Monday, April 09, 2007
































Calling all crustaceans!

Yes, you, the 100 year old lobsters who have escaped the trawlers and the wide net of commercial fishing to flex your ragged claws and scuttle along with your briny meditations. Did you know you were the sine qua non of surrealism? Or perhaps, shorthand for surrealism’s splashings in the shallow end of the subconscious pool.

Do I love you, lobsters? You betcha.

I’ve always wanted a lobster dress and a table cloth dress; this one does marvelous double duty. In the film version of my life (working title: The Gilded Assassin), I’d wear this red and white shirt waist dress to disguise myself as a café table. In the cinematic version of my life, I’m adept at a form of yoga that involves camouflage, mostly achieved by my ability to hold still and an appropriately chosen novelty print. I’d free a lobster from a potboiler and set her loose in the seaside café with a tiny microphone in her claw. She would record conversations of the various spies in the joint (after all, my life is an Espionage Musical), before heading back to the ocean.

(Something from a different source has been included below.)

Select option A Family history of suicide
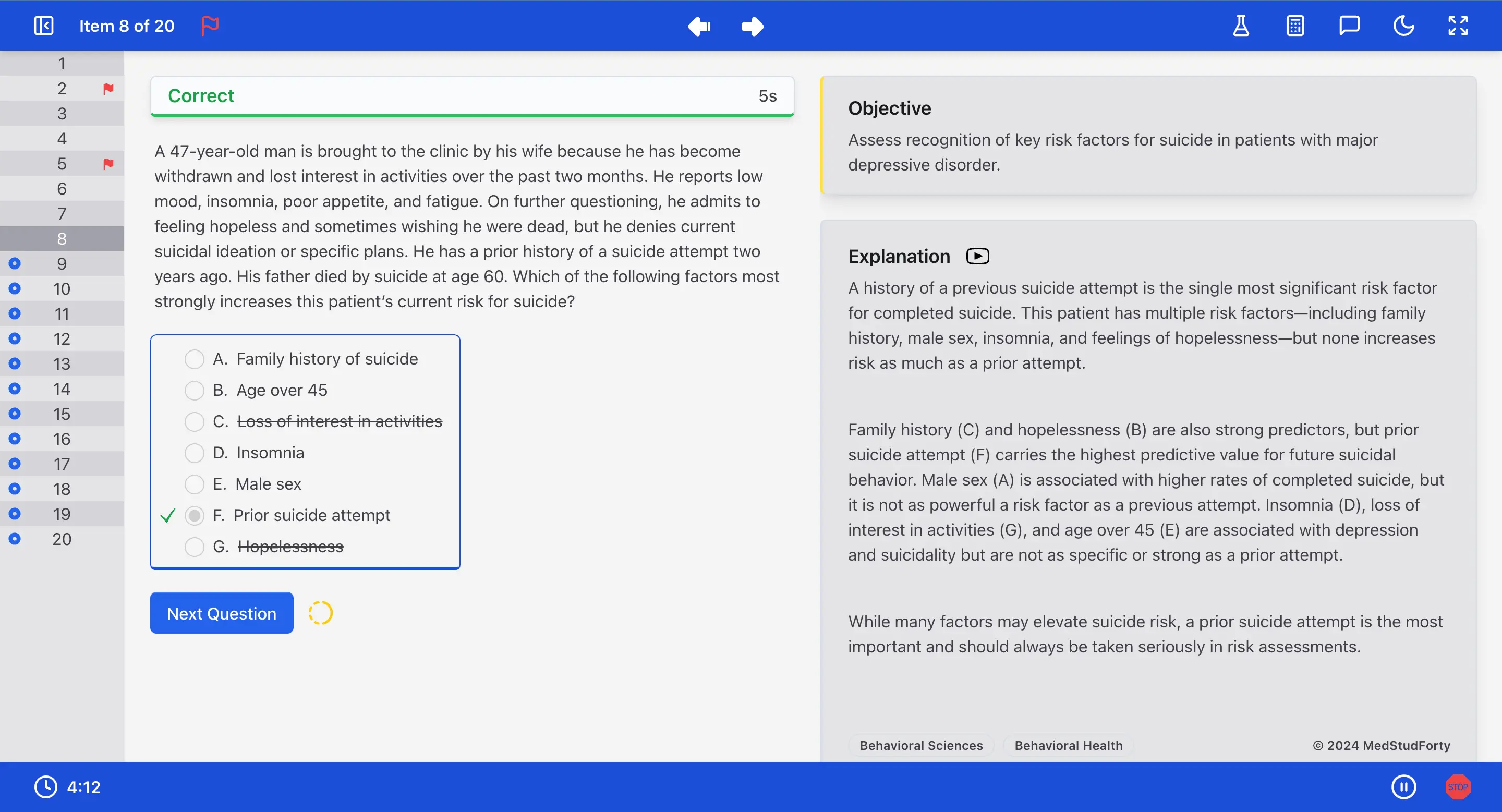Image resolution: width=1502 pixels, height=812 pixels. click(194, 359)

Don’t worry, this isn’t just a walk-on for our intrepid lobster. Especially since Zza Zza Gabor will be the voice of the lobster, and heaven knows she could use the work. There will be underwater scenes where I’ll meet her again. And like Androcles and the Lion, we’ll have a special bond. Perhaps the lobster and I will do a soft shoe number. The lobster will definitely have a whistling solo. Though the whistling might sound a bit like sound they make when boiled, even though it's in dubious taste.

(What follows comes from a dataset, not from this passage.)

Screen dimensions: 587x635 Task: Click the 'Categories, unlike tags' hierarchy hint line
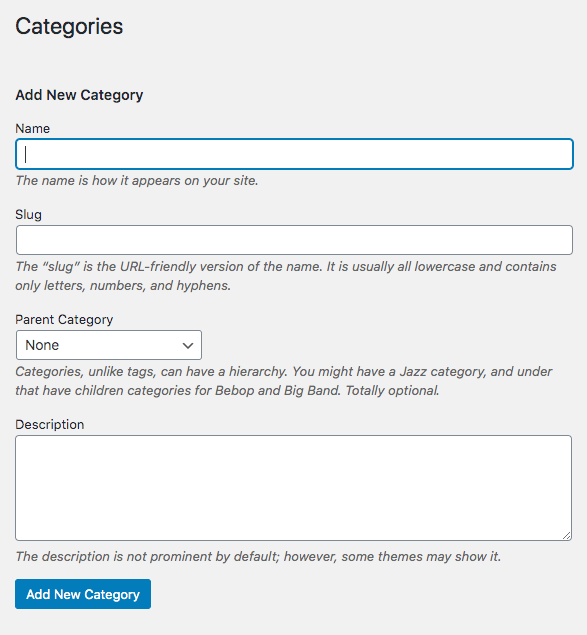click(x=284, y=371)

The V&A is currently hosting an exhibit of surrealist objects. If you are in London, you should check it out. Or if jet fuel ain’t part of your lifestyle, read a review here. What is it about the sight of a stylized red lobster taken out of context that just makes my heart sing? As the reviewer points out, how could an apartment based on Mae West's visage not bring a smile to yours?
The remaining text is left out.